Additional efforts his lab revealed that RNA demethylation is functionally significant and performs a regulatory role. “We justified two critical points, change in gene expression and reversibility but, based on the more stringent definition for epigenetic modifications, we also need to ask whether these changes are heritable, and this aspect needs significantly more work,” he adds.
According to Jia Meng, Ph.D., associate researcher and bioinformatics core facility supervisor at MIT, “not much research has been done on RNA methylation in the past, but recent approaches are enabling us to study the RNA epigenome at an enhanced resolution and at the genome-wide scale.”
Dr. Meng and his colleagues recently developed FRIP-seq (fragmented RNA immunoprecipitation sequencing), a new tool that combines ChIP-seq with RNA-seq. Because of the nature of the RNA, software and algorithms developed for DNA methylation analysis are not informative, and new tools are required.
“This motivated us to develop this new algorithm that will help us, in the long run, to analyze the function of RNA methylation,” says Yufei Huang, Ph.D., professor of electrical and computer engineering at the University of Texas at San Antonio and senior author of the study describing FRIP-seq.
Dr. Huang and his colleagues are currently applying this technology to examine epigenetic changes in the RNA, particularly mRNA, from cancer cell lines.
Based on FRIP-seq, and with the help of computational strategies, a new MATLAB-based package called exomePeak was developed and is freely available for researchers interested in characterizing transcriptome-wide post-transcriptional RNA modifications.

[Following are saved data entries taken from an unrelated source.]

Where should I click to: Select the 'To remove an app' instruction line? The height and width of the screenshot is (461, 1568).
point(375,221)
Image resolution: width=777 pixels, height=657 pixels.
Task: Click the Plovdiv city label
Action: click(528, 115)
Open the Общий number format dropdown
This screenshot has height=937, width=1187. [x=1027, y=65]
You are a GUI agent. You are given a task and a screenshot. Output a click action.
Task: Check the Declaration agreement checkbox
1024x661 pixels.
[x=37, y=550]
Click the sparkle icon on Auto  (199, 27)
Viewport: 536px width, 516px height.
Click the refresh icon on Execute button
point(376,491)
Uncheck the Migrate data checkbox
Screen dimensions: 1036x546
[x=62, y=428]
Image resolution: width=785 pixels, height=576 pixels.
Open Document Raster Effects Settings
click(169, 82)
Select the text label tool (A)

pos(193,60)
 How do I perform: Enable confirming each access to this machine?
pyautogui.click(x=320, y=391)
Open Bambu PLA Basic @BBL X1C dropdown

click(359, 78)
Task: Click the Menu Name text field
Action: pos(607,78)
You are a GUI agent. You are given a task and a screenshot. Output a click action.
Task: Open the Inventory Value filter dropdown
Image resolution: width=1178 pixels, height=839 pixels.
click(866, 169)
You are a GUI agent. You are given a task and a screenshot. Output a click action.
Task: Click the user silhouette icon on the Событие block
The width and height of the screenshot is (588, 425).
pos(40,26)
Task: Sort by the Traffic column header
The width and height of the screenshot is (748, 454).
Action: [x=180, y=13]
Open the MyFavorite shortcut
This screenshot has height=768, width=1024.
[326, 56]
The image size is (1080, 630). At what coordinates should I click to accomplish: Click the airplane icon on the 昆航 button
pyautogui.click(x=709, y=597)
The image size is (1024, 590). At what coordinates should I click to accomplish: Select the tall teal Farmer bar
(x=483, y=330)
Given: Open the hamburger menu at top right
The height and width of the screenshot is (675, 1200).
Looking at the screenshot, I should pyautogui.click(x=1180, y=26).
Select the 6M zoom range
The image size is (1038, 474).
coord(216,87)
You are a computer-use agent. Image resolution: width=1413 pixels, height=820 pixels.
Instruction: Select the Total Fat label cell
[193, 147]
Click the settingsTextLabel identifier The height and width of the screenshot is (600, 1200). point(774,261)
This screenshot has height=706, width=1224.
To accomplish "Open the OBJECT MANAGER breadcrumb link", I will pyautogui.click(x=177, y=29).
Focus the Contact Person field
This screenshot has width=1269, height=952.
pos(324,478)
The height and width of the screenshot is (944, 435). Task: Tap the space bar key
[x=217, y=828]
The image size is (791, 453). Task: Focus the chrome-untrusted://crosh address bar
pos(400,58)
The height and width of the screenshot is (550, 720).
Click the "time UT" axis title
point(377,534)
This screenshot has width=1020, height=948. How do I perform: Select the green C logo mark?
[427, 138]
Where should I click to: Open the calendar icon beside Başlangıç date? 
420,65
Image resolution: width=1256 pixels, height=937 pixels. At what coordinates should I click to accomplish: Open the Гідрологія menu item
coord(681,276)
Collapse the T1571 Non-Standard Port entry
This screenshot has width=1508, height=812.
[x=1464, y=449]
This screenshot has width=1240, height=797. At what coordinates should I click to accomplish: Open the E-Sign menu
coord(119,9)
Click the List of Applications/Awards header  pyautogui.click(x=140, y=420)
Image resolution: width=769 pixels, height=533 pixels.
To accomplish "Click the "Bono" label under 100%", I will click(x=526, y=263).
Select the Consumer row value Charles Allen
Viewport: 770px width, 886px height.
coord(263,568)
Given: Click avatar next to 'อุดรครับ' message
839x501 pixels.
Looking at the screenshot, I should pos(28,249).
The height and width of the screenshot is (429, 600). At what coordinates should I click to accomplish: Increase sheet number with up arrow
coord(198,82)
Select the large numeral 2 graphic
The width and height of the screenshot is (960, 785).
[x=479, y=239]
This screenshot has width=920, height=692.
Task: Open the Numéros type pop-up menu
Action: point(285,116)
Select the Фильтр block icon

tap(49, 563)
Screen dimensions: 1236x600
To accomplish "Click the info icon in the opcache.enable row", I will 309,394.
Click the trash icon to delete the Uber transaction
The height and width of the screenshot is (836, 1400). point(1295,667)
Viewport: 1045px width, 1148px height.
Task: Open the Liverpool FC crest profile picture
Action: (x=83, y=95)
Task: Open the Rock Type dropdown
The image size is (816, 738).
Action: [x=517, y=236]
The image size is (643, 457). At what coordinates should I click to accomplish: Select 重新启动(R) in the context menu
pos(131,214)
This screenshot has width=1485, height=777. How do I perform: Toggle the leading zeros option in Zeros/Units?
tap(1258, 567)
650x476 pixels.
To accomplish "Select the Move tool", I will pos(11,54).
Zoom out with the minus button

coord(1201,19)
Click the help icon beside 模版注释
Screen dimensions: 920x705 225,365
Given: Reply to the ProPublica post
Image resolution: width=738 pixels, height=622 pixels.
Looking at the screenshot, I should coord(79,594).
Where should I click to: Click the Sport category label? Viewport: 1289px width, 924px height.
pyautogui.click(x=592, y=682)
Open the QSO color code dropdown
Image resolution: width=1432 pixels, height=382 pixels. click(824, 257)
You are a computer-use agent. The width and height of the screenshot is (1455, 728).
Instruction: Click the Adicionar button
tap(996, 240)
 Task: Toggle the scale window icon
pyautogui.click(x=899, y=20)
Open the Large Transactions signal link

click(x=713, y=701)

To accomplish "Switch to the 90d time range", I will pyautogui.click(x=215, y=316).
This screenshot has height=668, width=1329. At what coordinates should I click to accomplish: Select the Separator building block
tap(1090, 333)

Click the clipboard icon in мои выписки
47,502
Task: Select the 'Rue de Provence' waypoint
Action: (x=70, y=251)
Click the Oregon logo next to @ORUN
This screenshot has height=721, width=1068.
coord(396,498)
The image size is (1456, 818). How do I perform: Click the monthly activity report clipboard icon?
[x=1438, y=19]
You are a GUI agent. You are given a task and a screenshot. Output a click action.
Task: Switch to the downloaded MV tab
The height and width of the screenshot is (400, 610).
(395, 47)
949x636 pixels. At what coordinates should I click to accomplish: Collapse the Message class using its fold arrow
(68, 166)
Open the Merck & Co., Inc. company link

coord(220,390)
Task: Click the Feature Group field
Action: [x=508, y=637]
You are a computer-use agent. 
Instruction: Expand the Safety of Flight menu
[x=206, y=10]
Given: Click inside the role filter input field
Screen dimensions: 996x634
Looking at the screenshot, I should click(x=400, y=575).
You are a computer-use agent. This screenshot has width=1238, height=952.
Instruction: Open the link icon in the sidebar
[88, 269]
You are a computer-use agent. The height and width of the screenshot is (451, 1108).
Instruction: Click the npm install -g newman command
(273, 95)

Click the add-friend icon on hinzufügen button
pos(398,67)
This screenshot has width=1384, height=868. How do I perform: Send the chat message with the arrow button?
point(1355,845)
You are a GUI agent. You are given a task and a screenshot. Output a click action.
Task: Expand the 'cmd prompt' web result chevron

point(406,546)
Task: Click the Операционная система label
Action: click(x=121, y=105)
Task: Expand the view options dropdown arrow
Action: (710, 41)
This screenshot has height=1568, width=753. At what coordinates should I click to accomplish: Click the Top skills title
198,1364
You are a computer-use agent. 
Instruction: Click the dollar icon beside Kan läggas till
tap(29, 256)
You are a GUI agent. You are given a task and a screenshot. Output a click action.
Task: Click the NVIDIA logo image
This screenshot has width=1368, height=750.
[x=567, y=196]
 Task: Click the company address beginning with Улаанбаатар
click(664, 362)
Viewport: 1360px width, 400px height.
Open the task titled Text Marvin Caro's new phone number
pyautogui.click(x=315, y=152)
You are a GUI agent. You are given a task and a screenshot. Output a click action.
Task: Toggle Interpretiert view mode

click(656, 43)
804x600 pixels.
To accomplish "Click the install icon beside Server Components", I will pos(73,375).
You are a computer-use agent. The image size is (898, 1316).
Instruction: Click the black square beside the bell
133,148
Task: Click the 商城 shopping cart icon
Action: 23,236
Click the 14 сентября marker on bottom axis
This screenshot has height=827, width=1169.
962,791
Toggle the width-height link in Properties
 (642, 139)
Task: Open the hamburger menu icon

“Over the next few months we will release a new version based on R, and it will be more powerful and user-friendly,” says Dr. Meng.
The existence of RNA methylation in several species—from humans to bacteria—reveals the importance that this process plays in biology. RNA methylation profiling is marked by several challenges, some of which are shared with the ones encountered in the case of DNA, while others are specific for RNA. For example, the presence of 5’-cytosine and 6’-adenine RNA methylation make it technologically more demanding to study this modification than it is in the case of DNA.
“In addition, RNA can be very unstable, and this makes it even more challenging to understand how methylation is introduced into and removed from RNA,” Dr. Huang says.
While the correct alignment of RNA reads to the original genomic sequences is one of the major goals in RNA sequencing, this process may be challenging for multiple reasons. One of them is that the length of RNA reads significantly shapes the effectiveness of reconstructing the transcriptome of the original cell, and shorter reads, though less costly to generate, present a higher risk for misalignment.
“The longer the reads, the higher the likelihood to assign them to the correct location,” says Steven L. Salzberg, Ph.D., professor of medicine, biostatistics, and computer sciences at Johns Hopkins University School of Medicine.
An additional, somewhat related challenge lies in the fact that the human genome contains at least 14,000 pseudogenes. Pseudogenes have highly similar sequences to transcribed genes but, as opposed to them, lack one or several introns, or contain premature stop codons and, as a result, do not encode functional proteins. Nevertheless, intron-spanning RNA reads may align to pseudogenes. A new spliced aligner that Dr. Salzberg and colleagues designed, TopHat2, addressed this and several other concerns.
In a two-step process, TopHat2 first identifies potential intron splice sites, similar to its previous version, TopHat1, and in a second step, it aligns reads that contain multiple exons. Novel algorithms incorporated into TopHat2 allow it to process more diverse sequencing datasets and to align reads of various lengths.
“Overall, TopHat2 aligns more reads, and it does so more accurately than the earlier versions of this algorithm,” Dr. Salzberg says.